_Activity_
Output the full listing below exactly, without the pictures.
------
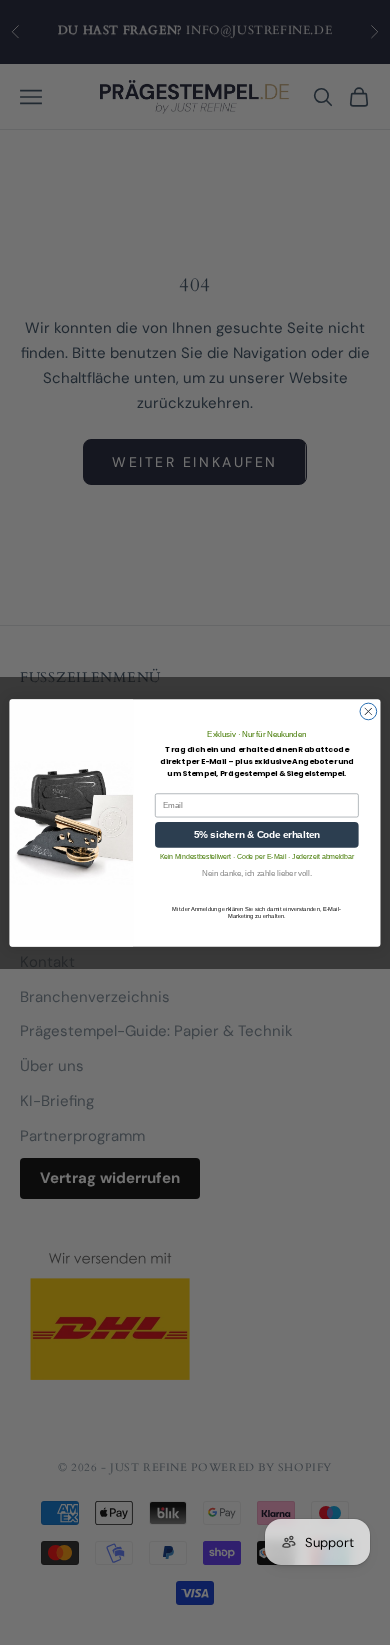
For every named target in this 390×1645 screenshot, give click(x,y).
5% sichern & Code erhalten (257, 834)
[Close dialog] (368, 711)
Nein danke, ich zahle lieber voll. (257, 873)
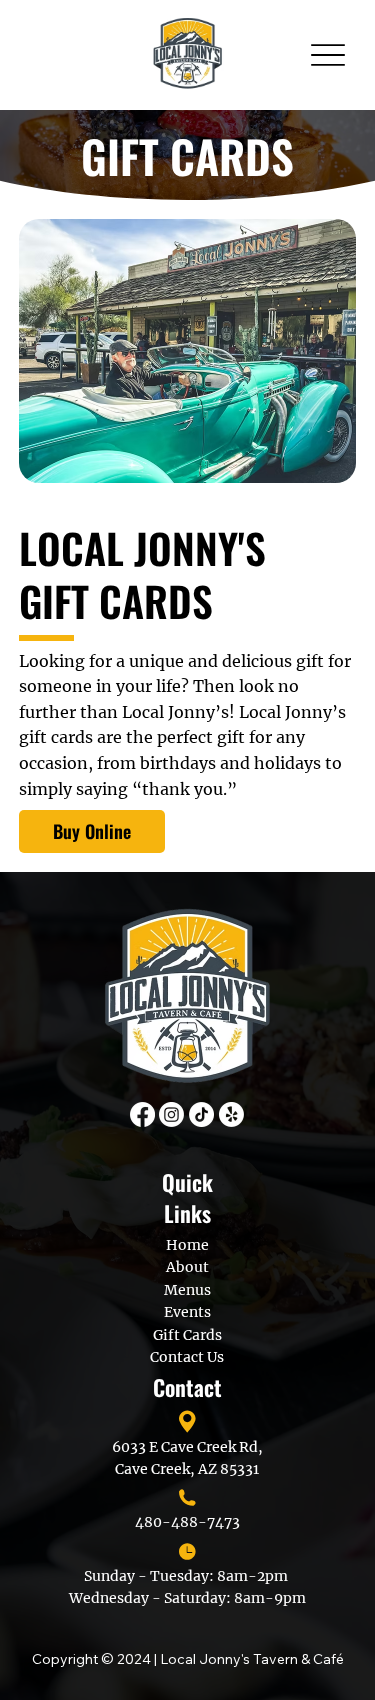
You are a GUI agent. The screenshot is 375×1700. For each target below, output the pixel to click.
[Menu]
------
_Written response_
For every named target in this 390×1645 screenshot, give click(x,y).
5% sichern & Code erhalten (257, 834)
[Close dialog] (368, 711)
Nein danke, ich zahle lieber voll. (257, 873)
You are a GUI agent. The screenshot is 375×1700. For each target below, output the pixel to click.
[Menu]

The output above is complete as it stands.